● Instruction
Answer these questions using the project description on electron spectroscopy of oxide surfaces and interfaces below:
1. Up to about what information depth does XPS at the synchrotron radiation facility reach?
2. How is spin polarization of the metastable helium atoms achieved?
3. Which ferroelectric oxide is named as the typical sample for the MIES studies?

● Excerpted passage
The aim of the project is the characterization of the electronic properties of interfaces in multiferroic systems by means of electron spectroscopy. Starting point is the investigation of pure oxides. A second component will then be deposited layer by layer under control of the surface analytical tools. One technique is SPMIES (=Spin Polarized Metastable Induced Electron Spectroscopy) which is ideally suited to detect spontaneous spin polarization at the surface. The influence of electric polarization of ferroelectric oxides on their surface structure shall be studied with this technique for BaTiO₃. XPS will be employed to investigate band discontinuities at interfaces between semiconductors and ferroelectrics, as well as variations of band discontinuities upon changes of ferroelectric polarization.
The project is devoted to electronic phenomena at surfaces and interfaces of oxides that can experimentally be studied by means of electron spectroscopy. Making use of different primary beams the information depth can be varied from zero (MIES) up to about 20 nm (XPS at synchrotron radiation facility (HIKE)). Thus, phenomena at the top surface layer, e.g. the theoretically predicted surface magnetism at oxide surfaces, as well as buried phenomena, e.g.  band bending at interfaces, are accessible. The variation of the electronic structure on parameters like composition, defect density, crystal structure shall be investigated.

It has been predicted theoretically that surface magnetism may occur at polar surfaces of nonmagnetic oxides. Within this project we will establish an experimental arrangement that allows a spin-resolved measurement of the electronic surface structure by SP-MIES. Spin polarization of the metastable Helium atoms is achieved by optical pumping with circularly polarized light of a laser. Using this setup we hope to give experimental evidence of spontaneous spin polarization on MgO(111) and later maybe also on other oxide surfaces. The goal is to find a systematic relationship between composition, crystalline structure, defect density and spin polarization and therefore the magnetic properties of surfaces. This would be a general contribution to find out the reasons for magnetism in thin layers and on surfaces

A further question which shall be studied with MIES is how the electronic structure at ferroelectric oxide surfaces varies under the influence of electric polarization. The typical sample will be BaTiO₃. We expect that MIES allows identifying the termination of samples depending on the preparation method as well as the effect of electric polarization on the electronic surface structure. Information with respect to the influence of polarization onto the growth of hetero structures is scarce up to now. This question shall be studied for the systems metal/ BaTiO₃ (e.g. nickel and platinum) and semiconductor/ BaTiO₃ (e.g. CuI, SrCu₂O₂) in a systematic way.

● Provided material
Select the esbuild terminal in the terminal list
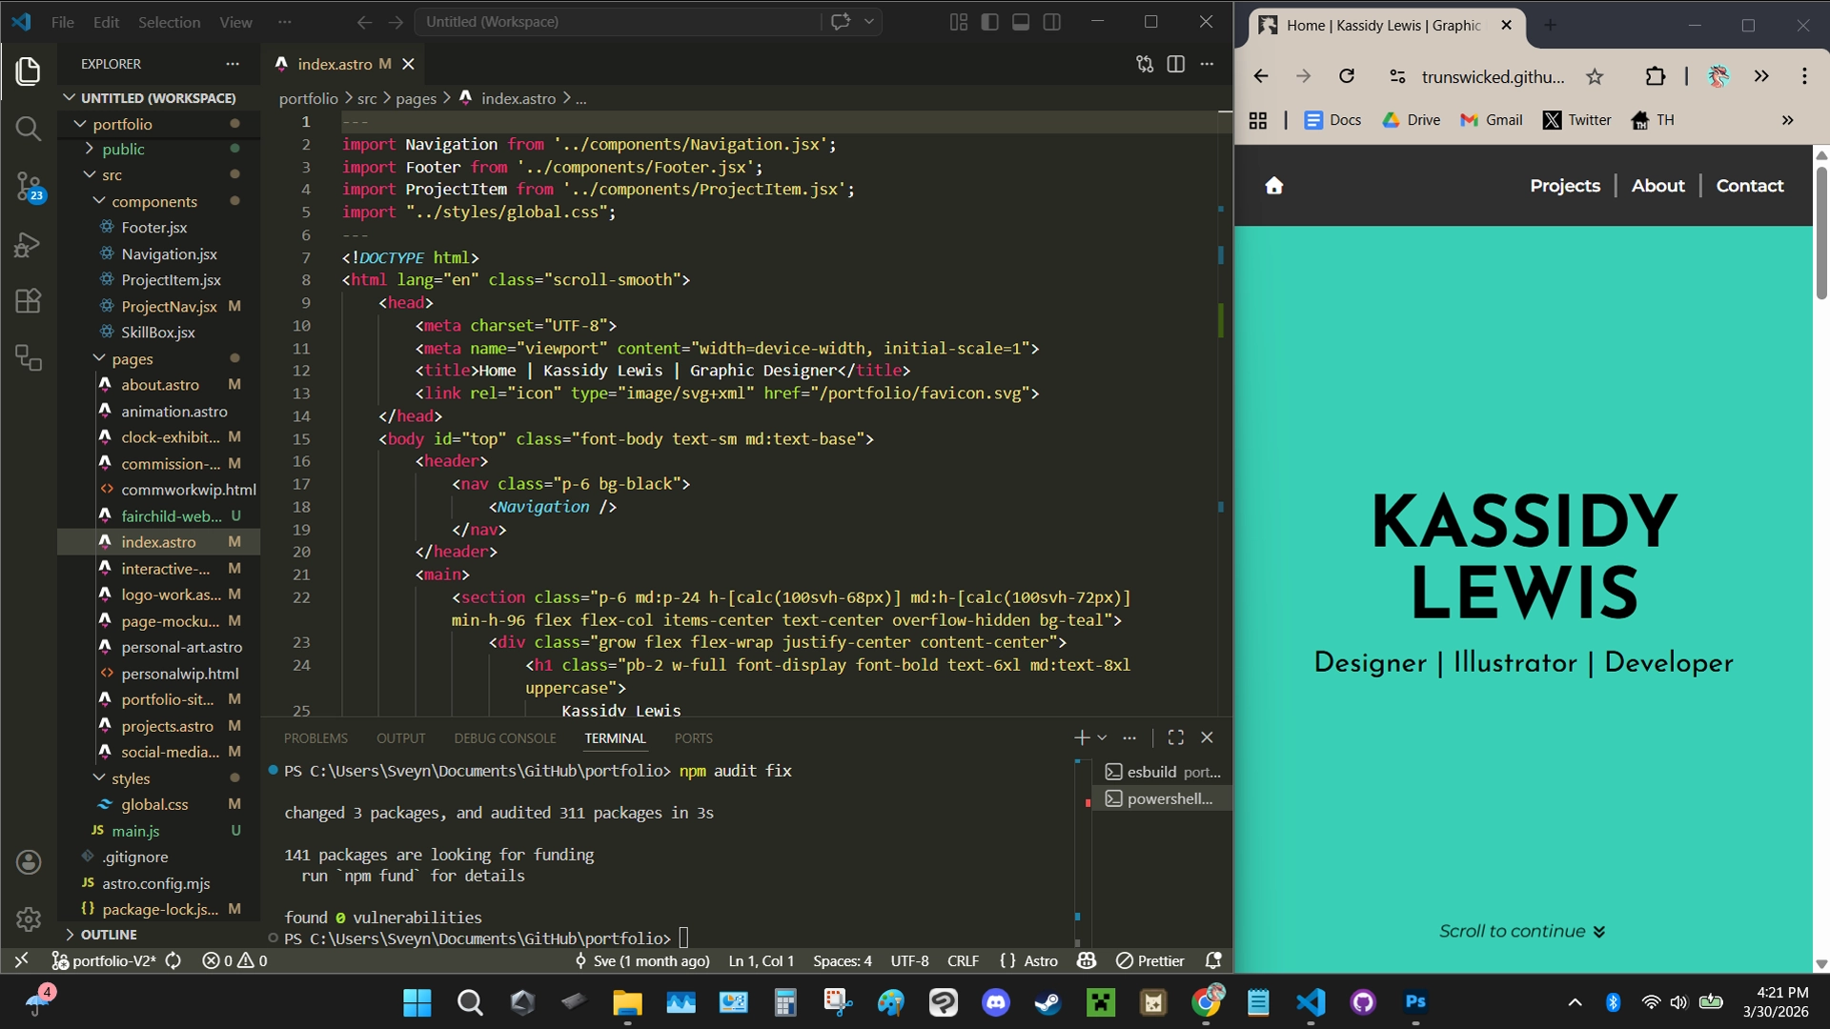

● Output below
1. About 20 nm.
2. By optical pumping with circularly polarized light from a laser.
3. BaTiO₃.